The study, published in the European Journal of Nutrition, further substantiates that recommendations for a reduction in the consumption of white rice in Asian populations for prevention of T2D may be effective only if substitute foods are considered carefully.
White rice is a common staple food in the Asian population and results from several previous studies have shown its association with risk of T2D.

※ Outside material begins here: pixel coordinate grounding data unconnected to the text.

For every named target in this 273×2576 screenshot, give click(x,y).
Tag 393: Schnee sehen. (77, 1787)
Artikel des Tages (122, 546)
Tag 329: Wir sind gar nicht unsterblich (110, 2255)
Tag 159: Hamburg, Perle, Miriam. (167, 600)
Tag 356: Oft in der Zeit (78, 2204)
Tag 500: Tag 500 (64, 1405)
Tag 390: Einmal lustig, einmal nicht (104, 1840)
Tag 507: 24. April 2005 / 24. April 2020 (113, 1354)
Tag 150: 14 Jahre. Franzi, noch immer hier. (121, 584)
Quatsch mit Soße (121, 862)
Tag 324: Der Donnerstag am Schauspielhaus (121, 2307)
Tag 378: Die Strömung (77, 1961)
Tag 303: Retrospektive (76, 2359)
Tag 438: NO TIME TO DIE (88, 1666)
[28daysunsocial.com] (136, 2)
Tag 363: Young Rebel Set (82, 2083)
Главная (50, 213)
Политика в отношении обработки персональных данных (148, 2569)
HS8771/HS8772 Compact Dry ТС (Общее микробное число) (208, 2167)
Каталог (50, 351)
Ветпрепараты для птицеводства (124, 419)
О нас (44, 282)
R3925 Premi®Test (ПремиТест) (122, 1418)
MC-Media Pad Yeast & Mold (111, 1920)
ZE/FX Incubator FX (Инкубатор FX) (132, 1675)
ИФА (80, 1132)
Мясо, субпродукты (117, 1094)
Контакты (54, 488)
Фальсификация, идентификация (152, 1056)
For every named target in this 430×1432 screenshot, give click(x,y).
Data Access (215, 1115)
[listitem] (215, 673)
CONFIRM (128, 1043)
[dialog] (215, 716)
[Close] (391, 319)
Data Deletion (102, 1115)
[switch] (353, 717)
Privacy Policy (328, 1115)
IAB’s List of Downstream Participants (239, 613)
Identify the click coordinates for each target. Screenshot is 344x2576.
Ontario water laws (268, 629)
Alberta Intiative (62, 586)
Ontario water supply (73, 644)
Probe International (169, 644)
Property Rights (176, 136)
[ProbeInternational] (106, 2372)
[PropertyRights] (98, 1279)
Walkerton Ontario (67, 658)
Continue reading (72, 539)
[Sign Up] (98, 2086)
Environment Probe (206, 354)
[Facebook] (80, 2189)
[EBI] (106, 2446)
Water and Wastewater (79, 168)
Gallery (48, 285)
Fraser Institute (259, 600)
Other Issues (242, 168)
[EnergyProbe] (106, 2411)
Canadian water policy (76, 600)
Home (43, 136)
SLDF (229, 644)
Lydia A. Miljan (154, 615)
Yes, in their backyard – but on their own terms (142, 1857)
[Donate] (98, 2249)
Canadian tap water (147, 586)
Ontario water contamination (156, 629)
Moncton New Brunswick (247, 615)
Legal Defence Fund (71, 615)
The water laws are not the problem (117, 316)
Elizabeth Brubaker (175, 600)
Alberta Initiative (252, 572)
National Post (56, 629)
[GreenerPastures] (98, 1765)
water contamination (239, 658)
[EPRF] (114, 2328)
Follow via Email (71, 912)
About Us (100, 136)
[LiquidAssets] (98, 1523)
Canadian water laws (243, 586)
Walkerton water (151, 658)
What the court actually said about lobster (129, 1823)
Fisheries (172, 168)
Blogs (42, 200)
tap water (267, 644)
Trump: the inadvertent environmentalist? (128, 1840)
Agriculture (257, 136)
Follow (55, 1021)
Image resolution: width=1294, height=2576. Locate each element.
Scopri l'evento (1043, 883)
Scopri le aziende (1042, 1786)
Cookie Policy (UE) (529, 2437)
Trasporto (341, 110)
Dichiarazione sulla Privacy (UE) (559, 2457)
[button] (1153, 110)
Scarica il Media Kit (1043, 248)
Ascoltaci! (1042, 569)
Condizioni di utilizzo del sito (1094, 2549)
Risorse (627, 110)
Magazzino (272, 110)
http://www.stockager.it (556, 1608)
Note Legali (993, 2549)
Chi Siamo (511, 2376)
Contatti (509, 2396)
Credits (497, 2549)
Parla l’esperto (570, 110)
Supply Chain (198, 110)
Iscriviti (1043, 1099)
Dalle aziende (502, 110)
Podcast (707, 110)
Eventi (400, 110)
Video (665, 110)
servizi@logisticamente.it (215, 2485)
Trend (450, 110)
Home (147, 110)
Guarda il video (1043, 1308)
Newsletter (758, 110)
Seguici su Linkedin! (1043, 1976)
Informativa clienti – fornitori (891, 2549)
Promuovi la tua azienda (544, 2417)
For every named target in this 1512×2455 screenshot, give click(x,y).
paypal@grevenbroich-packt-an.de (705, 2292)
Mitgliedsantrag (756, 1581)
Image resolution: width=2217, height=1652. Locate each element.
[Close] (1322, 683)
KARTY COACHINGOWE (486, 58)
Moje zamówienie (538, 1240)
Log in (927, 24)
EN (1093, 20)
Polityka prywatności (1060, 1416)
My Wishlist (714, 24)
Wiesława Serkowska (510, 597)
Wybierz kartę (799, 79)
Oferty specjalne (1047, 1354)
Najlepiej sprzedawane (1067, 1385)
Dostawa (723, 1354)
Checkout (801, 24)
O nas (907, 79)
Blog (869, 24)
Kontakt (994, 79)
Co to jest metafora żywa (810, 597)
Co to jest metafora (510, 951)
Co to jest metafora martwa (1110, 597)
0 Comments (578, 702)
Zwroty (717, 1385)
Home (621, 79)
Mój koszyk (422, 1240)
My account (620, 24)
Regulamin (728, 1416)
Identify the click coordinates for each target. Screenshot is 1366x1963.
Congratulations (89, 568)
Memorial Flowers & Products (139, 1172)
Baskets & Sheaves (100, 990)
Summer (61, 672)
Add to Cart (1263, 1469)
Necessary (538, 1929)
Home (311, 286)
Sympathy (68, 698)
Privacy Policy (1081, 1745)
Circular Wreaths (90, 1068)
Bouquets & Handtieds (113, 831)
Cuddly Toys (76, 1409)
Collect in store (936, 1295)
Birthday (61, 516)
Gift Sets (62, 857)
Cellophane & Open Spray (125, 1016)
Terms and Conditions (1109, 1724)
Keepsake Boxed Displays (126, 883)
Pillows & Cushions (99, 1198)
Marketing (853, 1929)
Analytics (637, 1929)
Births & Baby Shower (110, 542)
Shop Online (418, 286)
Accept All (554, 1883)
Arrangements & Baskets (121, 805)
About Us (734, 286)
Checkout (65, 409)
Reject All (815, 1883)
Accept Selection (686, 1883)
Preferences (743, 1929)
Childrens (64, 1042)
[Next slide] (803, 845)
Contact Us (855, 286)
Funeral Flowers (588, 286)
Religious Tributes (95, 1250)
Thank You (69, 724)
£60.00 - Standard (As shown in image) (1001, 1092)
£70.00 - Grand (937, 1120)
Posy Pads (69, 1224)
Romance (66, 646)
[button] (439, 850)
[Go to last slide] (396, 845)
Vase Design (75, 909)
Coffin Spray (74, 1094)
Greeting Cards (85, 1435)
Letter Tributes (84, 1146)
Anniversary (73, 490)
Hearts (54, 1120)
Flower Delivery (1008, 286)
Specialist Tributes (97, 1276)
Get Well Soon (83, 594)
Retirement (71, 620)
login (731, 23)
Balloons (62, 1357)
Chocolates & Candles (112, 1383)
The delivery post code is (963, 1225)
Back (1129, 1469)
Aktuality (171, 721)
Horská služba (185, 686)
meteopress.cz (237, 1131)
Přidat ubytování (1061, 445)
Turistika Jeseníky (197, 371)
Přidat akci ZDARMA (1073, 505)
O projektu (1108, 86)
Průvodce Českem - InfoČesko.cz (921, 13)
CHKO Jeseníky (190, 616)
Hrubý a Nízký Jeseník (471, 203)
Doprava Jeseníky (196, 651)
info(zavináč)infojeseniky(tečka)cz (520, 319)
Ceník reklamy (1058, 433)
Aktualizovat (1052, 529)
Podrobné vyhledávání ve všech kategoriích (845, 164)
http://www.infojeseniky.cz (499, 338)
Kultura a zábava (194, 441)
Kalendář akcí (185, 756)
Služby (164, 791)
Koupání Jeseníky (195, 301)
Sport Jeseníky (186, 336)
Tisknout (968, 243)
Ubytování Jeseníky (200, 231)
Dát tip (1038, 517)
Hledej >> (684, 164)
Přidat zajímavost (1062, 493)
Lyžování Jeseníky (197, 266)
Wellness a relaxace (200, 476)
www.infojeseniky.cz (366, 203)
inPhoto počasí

Woon-Puay Koh, National University of Singapore (NUS), Singapore, and colleagues assessed whether intake of rice, noodles, and bread was associated with T2D risk in an ethnic Chinese population.
The study involved data from 45,411 male and female Chinese participants in the Singapore Chinese Health Study cohort aged 45–74 years. Usual diet was evaluated by a 165-item semi-quantitative food frequency questionnaire. Physician-diagnosed T2D was self-reported during two follow-up interviews. During a mean follow-up of 11 years, a full 5,207 incident cases of T2D were documented.
- Rice intake was not associated with higher T2D risk despite the large variation in intake levels, although the precise risk estimate depended greatly on the substitute food.
- Replacing one daily serving of rice with noodles, red meat and poultry were associated with higher T2D risk.
- The replacement of rice with white bread or wholemeal bread was associated with lower T2D risk.
“If substitute foods are considered carefully, consumption of white rice in Asian populations might not be bad for people with T2D,” emphasizes the authors.